Both public and private sector banks are battling stretched liquidity on the back of monetary tightening by banking regulator Reserve Bank of India, or RBI.
But demand from oil marketing and fertilizer firms has propped up credit growth during the second quarter, analysts said. Latest RBI data show bank credit increased 26.1% year-on-year for the week ended 12 September. RBI wants banks to limit credit growth to 20%.
“Because of the tight liquidity situation, the pricing power for banks is still there, so margins are not a greater concern,” said P.S. Subramaniam, an analyst at SBI Capital Markets Ltd.
Public sector banks raised their lending rates by 50 basis points in end-June and by another 75-100 basis points in August, while deposit rates were increased by 75-100 basis points, allowing banks a spread of 25-50 basis points. A hundred basis points equal a percentage point.
So far this fiscal year, RBI has raised its policy rate by 125 basis points, and the cash reserve ratio, or the amount of funds banks have to keep with the central bank, to cool inflation that touched a 16-year high in August.
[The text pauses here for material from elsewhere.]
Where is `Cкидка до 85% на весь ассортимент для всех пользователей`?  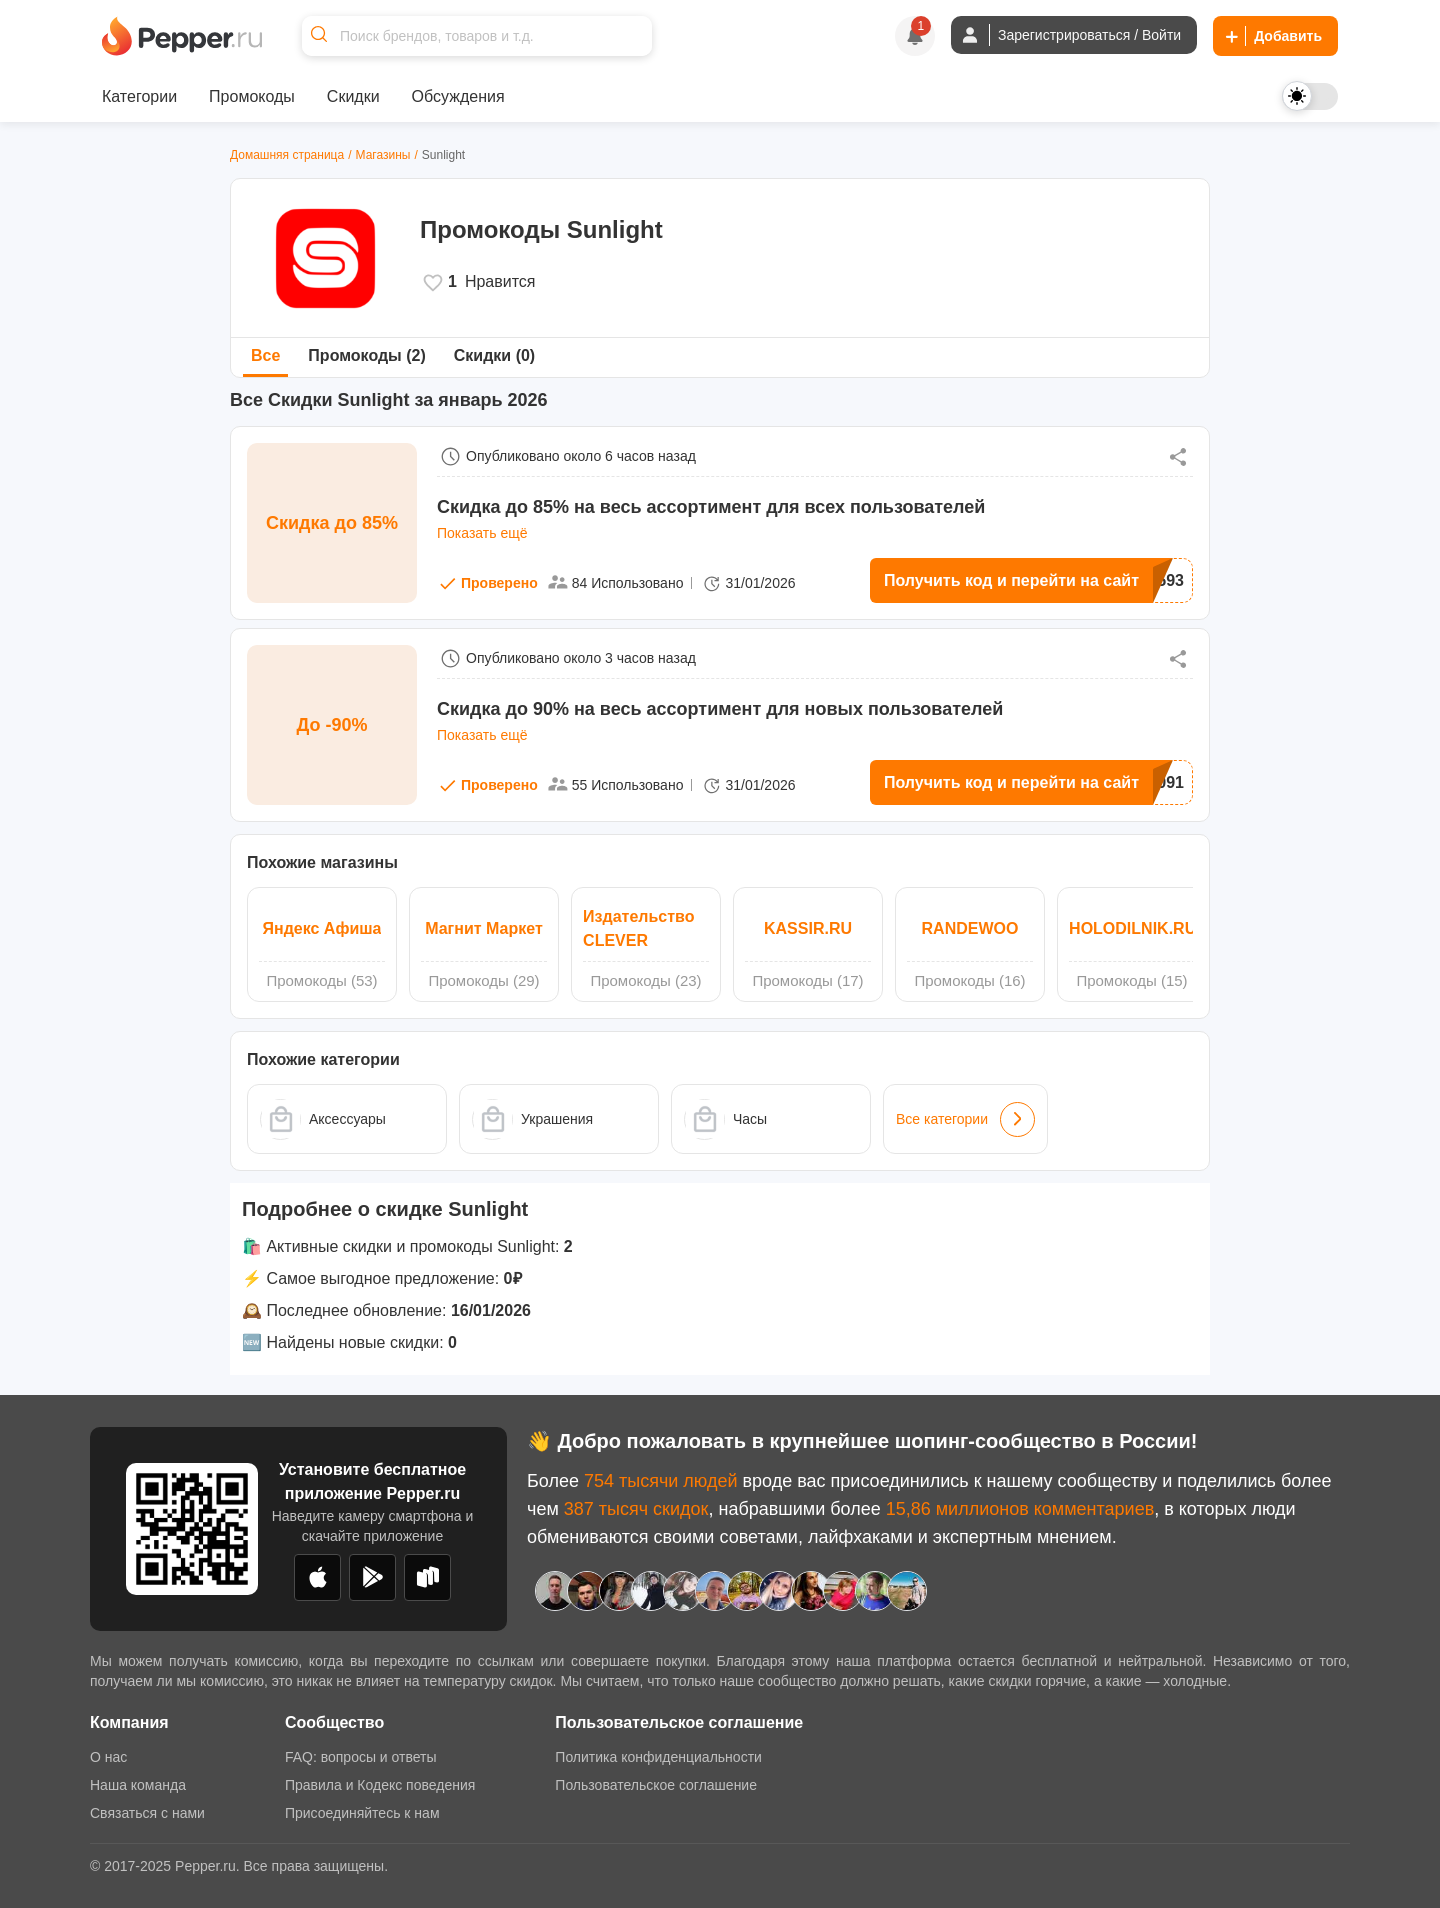 Cкидка до 85% на весь ассортимент для всех пользователей is located at coordinates (711, 507).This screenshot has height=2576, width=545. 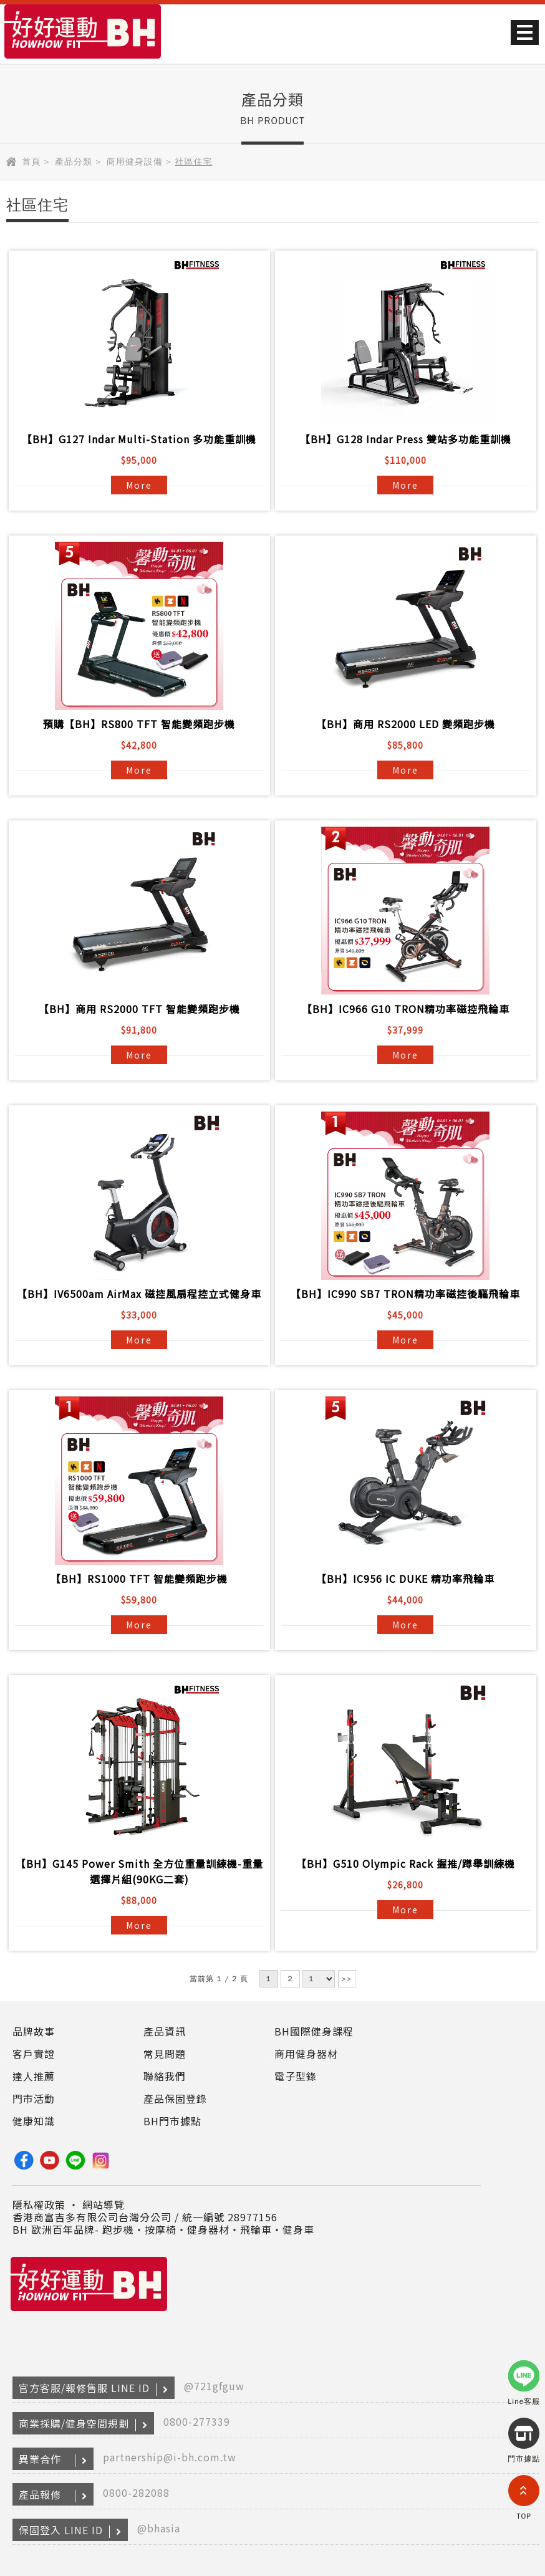 I want to click on BH門市據點, so click(x=172, y=2120).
Private banks are expected to show continuing improvement in quarterly profits but public sector banks could see only a marginal rise from the preceding three months, according to four analysts Mint spoke with.
Bank of India is expected to fare well among public banks while Axis Bank Ltd could be the best private sector performer in the quarter.
“On a sectoral basis, there won’t be much positive surprise, but negative surprises are completely ruled out,” said an analyst with a public sector bank’s brokerage arm. He and the other analysts didn’t want to be named as they are in the process of preparing notes to clients on the results.
Profits for public banks will likely be dented by the additional provisions they have to set aside during the quarter towards the government’s Rs72,680 crore farm loan waiver scheme. These banks have to set aside about Rs3,600 crore in provisions to cover for loans written off from their accounts as RBI doesn’t want them to treat these as “performing” assets unless provisions are made on their balance sheets.
On fee income, private banks might see a slowdown and public sector banks should be able to maintain their 12-18% growth, analysts said.
About 45-50% of private banks’ income is earned from fee-based activities but cross-selling opportunities could have been hit because of the turmoil in global financial markets.
“The streams for such activities are drying down for private sector banks,” said the same public sector bank analyst quoted earlier.
Treasury income is likely to have increased during the quarter as bond yields dropped from a peak of 9.47% in mid-July to about 8% in mid-September.
According to bond dealers, state-owned banks booked heavy profits in September, a main reason for the yield on the 10-year bond rise to 8.6% in just a week.
Bankex, or the index of banking stocks in India, dipped 23.34% in the first quarter, to 5,915.98. In the second quarter so far, Bankex is up 4.38% to 6,175.1. On a year-to-date basis, Bankex is down 45.92%.